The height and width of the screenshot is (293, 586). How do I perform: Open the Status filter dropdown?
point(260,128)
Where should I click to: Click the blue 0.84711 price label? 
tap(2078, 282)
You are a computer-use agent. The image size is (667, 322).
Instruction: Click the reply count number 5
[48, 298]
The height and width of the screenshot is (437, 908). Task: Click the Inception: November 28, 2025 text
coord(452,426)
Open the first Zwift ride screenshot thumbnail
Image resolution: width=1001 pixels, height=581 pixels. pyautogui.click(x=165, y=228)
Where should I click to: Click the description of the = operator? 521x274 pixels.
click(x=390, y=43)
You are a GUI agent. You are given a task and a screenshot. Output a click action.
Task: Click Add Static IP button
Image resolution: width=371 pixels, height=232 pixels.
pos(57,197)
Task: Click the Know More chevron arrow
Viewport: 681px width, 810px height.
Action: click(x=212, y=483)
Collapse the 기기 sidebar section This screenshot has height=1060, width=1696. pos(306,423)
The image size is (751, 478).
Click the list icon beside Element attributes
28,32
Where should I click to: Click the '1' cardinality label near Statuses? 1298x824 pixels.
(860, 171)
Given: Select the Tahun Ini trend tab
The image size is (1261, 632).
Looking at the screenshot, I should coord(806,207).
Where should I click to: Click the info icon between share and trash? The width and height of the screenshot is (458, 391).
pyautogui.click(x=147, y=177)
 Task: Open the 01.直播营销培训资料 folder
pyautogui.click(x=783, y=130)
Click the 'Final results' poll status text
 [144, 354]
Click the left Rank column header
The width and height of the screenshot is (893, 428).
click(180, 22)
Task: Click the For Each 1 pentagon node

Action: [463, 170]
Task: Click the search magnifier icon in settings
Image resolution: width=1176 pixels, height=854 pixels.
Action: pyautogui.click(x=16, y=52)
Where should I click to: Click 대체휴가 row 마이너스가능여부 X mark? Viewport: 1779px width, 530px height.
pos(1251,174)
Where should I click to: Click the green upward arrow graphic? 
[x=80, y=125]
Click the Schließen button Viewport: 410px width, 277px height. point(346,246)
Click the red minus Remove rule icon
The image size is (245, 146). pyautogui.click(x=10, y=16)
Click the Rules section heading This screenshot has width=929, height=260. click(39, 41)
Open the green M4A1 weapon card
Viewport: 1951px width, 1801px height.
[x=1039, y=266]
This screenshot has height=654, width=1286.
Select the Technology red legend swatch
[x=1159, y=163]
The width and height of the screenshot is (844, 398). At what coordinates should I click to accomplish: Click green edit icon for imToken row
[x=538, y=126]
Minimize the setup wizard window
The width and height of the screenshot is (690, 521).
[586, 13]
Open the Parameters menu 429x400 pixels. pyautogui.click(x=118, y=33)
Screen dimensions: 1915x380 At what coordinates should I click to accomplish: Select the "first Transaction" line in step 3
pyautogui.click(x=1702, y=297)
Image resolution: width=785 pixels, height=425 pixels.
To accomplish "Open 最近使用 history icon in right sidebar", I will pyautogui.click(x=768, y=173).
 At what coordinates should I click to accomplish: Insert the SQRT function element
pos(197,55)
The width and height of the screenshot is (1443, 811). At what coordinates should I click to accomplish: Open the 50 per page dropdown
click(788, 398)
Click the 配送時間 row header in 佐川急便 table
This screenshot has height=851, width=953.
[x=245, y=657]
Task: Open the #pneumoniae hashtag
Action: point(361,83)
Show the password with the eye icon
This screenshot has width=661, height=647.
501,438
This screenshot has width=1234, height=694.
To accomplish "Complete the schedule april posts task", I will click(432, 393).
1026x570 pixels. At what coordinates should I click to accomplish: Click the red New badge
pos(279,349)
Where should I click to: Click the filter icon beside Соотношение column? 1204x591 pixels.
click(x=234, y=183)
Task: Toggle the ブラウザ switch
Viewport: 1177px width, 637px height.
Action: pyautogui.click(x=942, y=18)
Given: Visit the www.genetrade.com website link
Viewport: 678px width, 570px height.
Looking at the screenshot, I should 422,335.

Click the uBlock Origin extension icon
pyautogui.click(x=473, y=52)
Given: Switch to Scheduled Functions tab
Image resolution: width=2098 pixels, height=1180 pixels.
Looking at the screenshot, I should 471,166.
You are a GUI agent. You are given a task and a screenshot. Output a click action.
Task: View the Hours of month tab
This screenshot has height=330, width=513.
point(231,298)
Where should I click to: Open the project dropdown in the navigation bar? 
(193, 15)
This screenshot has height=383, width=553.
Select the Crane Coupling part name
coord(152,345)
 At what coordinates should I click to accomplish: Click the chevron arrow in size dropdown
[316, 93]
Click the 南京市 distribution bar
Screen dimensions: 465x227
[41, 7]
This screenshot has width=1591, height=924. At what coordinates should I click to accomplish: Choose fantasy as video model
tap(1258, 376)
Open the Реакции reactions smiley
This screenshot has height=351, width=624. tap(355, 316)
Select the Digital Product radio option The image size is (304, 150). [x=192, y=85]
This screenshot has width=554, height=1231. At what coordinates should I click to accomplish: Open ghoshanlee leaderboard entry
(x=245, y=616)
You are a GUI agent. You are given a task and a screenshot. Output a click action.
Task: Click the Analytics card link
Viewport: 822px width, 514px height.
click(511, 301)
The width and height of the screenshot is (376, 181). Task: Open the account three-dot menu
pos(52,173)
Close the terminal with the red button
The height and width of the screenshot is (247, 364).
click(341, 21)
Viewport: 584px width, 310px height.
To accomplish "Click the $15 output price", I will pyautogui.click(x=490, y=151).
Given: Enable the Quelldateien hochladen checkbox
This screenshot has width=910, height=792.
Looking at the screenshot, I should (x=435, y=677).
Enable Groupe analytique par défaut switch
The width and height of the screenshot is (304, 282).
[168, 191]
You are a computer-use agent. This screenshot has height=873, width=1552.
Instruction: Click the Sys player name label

### EXERCISE REQUIREMENTS
Reproduce all of the data above verbatim, keeping every line in its original order.

### TASK OUTPUT
The height and width of the screenshot is (293, 586). How do I perform: Open the Status filter dropdown?
point(260,128)
Where should I click to: Click the blue 0.84711 price label? 
tap(2078, 282)
You are a computer-use agent. The image size is (667, 322).
Instruction: Click the reply count number 5
[48, 298]
The height and width of the screenshot is (437, 908). Task: Click the Inception: November 28, 2025 text
coord(452,426)
Open the first Zwift ride screenshot thumbnail
Image resolution: width=1001 pixels, height=581 pixels. pyautogui.click(x=165, y=228)
Where should I click to: Click the description of the = operator? 521x274 pixels.
click(x=390, y=43)
You are a GUI agent. You are given a task and a screenshot. Output a click action.
Task: Click Add Static IP button
Image resolution: width=371 pixels, height=232 pixels.
pos(57,197)
Task: Click the Know More chevron arrow
Viewport: 681px width, 810px height.
Action: click(x=212, y=483)
Collapse the 기기 sidebar section This screenshot has height=1060, width=1696. pos(306,423)
The image size is (751, 478).
Click the list icon beside Element attributes
28,32
Where should I click to: Click the '1' cardinality label near Statuses? 1298x824 pixels.
(860, 171)
Given: Select the Tahun Ini trend tab
The image size is (1261, 632).
Looking at the screenshot, I should coord(806,207).
Where should I click to: Click the info icon between share and trash? The width and height of the screenshot is (458, 391).
pyautogui.click(x=147, y=177)
 Task: Open the 01.直播营销培训资料 folder
pyautogui.click(x=783, y=130)
Click the 'Final results' poll status text
 [144, 354]
Click the left Rank column header
The width and height of the screenshot is (893, 428).
click(180, 22)
Task: Click the For Each 1 pentagon node

Action: [463, 170]
Task: Click the search magnifier icon in settings
Image resolution: width=1176 pixels, height=854 pixels.
Action: pyautogui.click(x=16, y=52)
Where should I click to: Click 대체휴가 row 마이너스가능여부 X mark? Viewport: 1779px width, 530px height.
pos(1251,174)
Where should I click to: Click the green upward arrow graphic? 
[x=80, y=125]
Click the Schließen button Viewport: 410px width, 277px height. point(346,246)
Click the red minus Remove rule icon
The image size is (245, 146). pyautogui.click(x=10, y=16)
Click the Rules section heading This screenshot has width=929, height=260. click(39, 41)
Open the green M4A1 weapon card
Viewport: 1951px width, 1801px height.
[x=1039, y=266]
This screenshot has height=654, width=1286.
Select the Technology red legend swatch
[x=1159, y=163]
The width and height of the screenshot is (844, 398). At what coordinates should I click to accomplish: Click green edit icon for imToken row
[x=538, y=126]
Minimize the setup wizard window
The width and height of the screenshot is (690, 521).
[586, 13]
Open the Parameters menu 429x400 pixels. pyautogui.click(x=118, y=33)
Screen dimensions: 1915x380 At what coordinates should I click to accomplish: Select the "first Transaction" line in step 3
pyautogui.click(x=1702, y=297)
Image resolution: width=785 pixels, height=425 pixels.
To accomplish "Open 最近使用 history icon in right sidebar", I will pyautogui.click(x=768, y=173).
 At what coordinates should I click to accomplish: Insert the SQRT function element
pos(197,55)
The width and height of the screenshot is (1443, 811). At what coordinates should I click to accomplish: Open the 50 per page dropdown
click(788, 398)
Click the 配送時間 row header in 佐川急便 table
This screenshot has height=851, width=953.
[x=245, y=657]
Task: Open the #pneumoniae hashtag
Action: point(361,83)
Show the password with the eye icon
This screenshot has width=661, height=647.
501,438
This screenshot has width=1234, height=694.
To accomplish "Complete the schedule april posts task", I will click(432, 393).
1026x570 pixels. At what coordinates should I click to accomplish: Click the red New badge
pos(279,349)
Where should I click to: Click the filter icon beside Соотношение column? 1204x591 pixels.
click(x=234, y=183)
Task: Toggle the ブラウザ switch
Viewport: 1177px width, 637px height.
Action: pyautogui.click(x=942, y=18)
Given: Visit the www.genetrade.com website link
Viewport: 678px width, 570px height.
Looking at the screenshot, I should 422,335.

Click the uBlock Origin extension icon
pyautogui.click(x=473, y=52)
Given: Switch to Scheduled Functions tab
Image resolution: width=2098 pixels, height=1180 pixels.
Looking at the screenshot, I should 471,166.
You are a GUI agent. You are given a task and a screenshot. Output a click action.
Task: View the Hours of month tab
This screenshot has height=330, width=513.
point(231,298)
Where should I click to: Open the project dropdown in the navigation bar? 
(193, 15)
This screenshot has height=383, width=553.
Select the Crane Coupling part name
coord(152,345)
 At what coordinates should I click to accomplish: Click the chevron arrow in size dropdown
[316, 93]
Click the 南京市 distribution bar
Screen dimensions: 465x227
[41, 7]
This screenshot has width=1591, height=924. At what coordinates should I click to accomplish: Choose fantasy as video model
tap(1258, 376)
Open the Реакции reactions smiley
This screenshot has height=351, width=624. tap(355, 316)
Select the Digital Product radio option The image size is (304, 150). [x=192, y=85]
This screenshot has width=554, height=1231. At what coordinates should I click to accomplish: Open ghoshanlee leaderboard entry
(x=245, y=616)
You are a GUI agent. You are given a task and a screenshot. Output a click action.
Task: Click the Analytics card link
Viewport: 822px width, 514px height.
click(511, 301)
The width and height of the screenshot is (376, 181). Task: Open the account three-dot menu
pos(52,173)
Close the terminal with the red button
The height and width of the screenshot is (247, 364).
click(341, 21)
Viewport: 584px width, 310px height.
To accomplish "Click the $15 output price", I will pyautogui.click(x=490, y=151).
Given: Enable the Quelldateien hochladen checkbox
This screenshot has width=910, height=792.
Looking at the screenshot, I should (x=435, y=677).
Enable Groupe analytique par défaut switch
The width and height of the screenshot is (304, 282).
[168, 191]
You are a computer-use agent. This screenshot has height=873, width=1552.
Instruction: Click the Sys player name label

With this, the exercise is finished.